The world is being disrupted, in all areas. From Airbnb to Uber and Grab to Bitcoin, established industries are being turned upside down. Old style carriers are losing market share at a frightening rate. Innovative organizations have recognized that this is not an aberration, it is a trend; and savvy companies will use this wave of disruption to outpace the competition and leave them behind.
So it makes sense that savvy dealmakers use disruption to increase their success. There are many opportunities for disruptive behavior in a negotiation. Here are a few that you can use right away.
Traditional negotiators enter a negotiation looking to assert their power and authority. Your goal is to intimidate the other party, dominate them from the start so that they moderate their demands and are willing to accept less.

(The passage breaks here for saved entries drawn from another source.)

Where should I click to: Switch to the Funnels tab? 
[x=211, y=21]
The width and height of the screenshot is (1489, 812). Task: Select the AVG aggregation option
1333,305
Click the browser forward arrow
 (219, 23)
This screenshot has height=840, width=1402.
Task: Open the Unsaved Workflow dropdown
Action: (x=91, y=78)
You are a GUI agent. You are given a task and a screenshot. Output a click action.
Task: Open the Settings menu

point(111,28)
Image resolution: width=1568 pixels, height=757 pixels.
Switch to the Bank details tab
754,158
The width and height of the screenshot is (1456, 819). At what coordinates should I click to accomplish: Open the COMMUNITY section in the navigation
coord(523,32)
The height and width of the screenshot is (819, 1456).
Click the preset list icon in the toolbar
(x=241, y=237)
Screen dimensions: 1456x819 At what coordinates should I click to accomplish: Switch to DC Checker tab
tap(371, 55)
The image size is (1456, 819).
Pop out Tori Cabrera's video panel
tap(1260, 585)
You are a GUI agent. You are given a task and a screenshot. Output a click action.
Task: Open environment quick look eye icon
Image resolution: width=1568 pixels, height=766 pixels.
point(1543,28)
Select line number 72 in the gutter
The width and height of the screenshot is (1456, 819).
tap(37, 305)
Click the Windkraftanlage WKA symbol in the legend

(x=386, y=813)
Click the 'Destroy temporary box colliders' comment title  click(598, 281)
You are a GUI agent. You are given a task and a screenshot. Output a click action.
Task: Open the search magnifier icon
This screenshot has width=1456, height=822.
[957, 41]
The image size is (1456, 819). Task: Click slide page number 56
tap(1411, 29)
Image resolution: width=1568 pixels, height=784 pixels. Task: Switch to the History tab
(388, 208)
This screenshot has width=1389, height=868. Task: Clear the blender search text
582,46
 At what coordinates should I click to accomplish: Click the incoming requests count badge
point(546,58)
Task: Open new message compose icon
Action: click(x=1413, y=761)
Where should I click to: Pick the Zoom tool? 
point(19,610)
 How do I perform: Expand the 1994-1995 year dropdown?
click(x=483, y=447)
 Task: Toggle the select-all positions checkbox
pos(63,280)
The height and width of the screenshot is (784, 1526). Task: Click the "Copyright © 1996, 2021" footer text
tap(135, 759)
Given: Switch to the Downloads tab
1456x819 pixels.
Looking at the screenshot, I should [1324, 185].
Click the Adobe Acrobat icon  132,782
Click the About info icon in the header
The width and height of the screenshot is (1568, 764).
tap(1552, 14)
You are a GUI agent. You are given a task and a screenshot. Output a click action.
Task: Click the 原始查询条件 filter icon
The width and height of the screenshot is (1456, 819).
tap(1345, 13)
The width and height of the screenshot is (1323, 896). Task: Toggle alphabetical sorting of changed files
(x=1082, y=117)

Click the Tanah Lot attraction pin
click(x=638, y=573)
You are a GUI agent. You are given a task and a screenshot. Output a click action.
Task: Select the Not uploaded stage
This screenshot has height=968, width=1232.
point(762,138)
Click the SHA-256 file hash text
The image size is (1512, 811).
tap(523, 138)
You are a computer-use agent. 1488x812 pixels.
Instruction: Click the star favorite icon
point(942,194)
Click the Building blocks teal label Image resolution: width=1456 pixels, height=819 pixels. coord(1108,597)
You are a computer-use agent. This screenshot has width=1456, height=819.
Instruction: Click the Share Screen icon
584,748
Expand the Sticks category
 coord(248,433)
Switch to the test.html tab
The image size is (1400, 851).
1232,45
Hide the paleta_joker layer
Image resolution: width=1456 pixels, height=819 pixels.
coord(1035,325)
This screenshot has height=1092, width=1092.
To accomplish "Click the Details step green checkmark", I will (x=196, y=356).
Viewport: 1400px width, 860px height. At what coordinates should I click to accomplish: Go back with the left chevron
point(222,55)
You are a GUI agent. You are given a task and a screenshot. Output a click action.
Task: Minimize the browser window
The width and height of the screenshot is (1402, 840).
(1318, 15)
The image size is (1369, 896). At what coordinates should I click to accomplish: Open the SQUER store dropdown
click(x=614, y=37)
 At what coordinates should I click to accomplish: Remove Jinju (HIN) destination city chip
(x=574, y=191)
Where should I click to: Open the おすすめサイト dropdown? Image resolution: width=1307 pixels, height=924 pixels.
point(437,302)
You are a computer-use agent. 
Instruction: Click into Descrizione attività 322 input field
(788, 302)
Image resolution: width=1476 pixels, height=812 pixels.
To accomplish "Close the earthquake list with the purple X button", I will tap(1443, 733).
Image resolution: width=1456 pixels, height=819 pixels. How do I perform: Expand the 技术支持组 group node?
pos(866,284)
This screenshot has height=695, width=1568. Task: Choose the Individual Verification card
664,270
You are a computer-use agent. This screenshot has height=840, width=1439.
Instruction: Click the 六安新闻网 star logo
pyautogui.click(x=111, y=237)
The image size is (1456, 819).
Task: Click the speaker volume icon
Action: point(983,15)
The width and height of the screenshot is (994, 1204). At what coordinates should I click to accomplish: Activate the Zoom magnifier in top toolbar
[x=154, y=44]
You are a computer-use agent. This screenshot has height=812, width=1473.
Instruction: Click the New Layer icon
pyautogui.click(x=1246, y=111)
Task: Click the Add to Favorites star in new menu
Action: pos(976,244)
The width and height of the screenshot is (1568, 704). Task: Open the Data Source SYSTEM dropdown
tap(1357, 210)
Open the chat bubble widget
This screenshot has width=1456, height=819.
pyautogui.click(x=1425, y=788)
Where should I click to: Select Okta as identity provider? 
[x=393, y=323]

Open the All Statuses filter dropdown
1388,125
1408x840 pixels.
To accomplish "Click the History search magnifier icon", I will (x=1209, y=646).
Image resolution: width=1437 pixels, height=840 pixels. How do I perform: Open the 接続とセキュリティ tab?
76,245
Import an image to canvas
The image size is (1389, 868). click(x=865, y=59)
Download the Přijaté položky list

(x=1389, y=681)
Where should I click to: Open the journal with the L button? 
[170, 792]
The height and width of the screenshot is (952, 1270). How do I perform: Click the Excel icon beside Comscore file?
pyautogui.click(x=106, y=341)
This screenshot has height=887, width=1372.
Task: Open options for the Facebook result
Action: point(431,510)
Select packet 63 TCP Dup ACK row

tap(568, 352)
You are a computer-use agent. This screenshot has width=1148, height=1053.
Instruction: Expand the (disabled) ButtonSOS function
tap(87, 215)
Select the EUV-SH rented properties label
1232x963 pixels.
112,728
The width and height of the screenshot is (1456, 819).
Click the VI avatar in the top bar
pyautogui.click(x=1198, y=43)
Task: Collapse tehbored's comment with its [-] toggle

Disruptive negotiators leave their desire to dominate at the door. Instead, they start out soft and smooth, with the goal of understanding the other party’s interests, priorities, and concerns. This way, they can assess which parts of your offer to emphasize when presenting their proposal.
interrupt the exchange
Negotiation used to be like playing poker: using your ‘poker face’ to hide your feelings and using deception as one of your main tools. Disruptive negotiators use unexpected revelation to surprise and disarm their opponents. They will share some information that the other party does not expect. They will explain the interests that formed the basis of their proposal, rather than simply present their offer and “sell” it. They will share their feelings and invite the other party to do the same.
interrupt the process
The old-fashioned negotiators got down to business immediately. They slammed their offer on the table, invited the other party to do the same so they could start negotiating. Disruptive negotiators withhold their offer until interests and sentiments have been shared. They initiate a non-binding dialogue in which they can sound out each other’s priorities before making formal offers. Once trading begins, the exchange of information stops. Smart negotiators recognize that the more information that is shared, the better the chances of identifying ways in which each party can offer the other maximum value in the deal.
interrupt your attitude
Negotiation used to be like a sports contest where the goal was to win by relentlessly focusing on meeting your needs. Smart modern negotiators disrupt this with the goal of creating the deal that is most likely to get their opponents to say ‘yes’. It’s not a contest, it’s a joint problem-solving exercise. The decision is easy because they make the satisfaction of the other party the most important thing. They know that a negotiation is the beginning of a working relationship and if it causes resentment on either side (because they feel they were outbid in the negotiation), then making this deal work will be difficult, if not impossible.
It used to be about getting the signature, the handshake, the commitment; and applying whatever pressure was necessary to achieve it. Disruptive negotiators can put the final decision aside and move on to discuss implementation issues, knowing that when the solutions to these issues are clear, saying ‘yes’ is much easier. A negotiation that fails to implement (and research has shown that 75-97% do) is a waste of time and resources for both parties and can ruin a potentially profitable relationship.
Negotiation disruption is about finding smarter ways to deal with others. Using these techniques will surprise your opponents. They will think “there is something different about this person”. They may even recognize you as an innovative disruptor with the potential for massively successful big deals.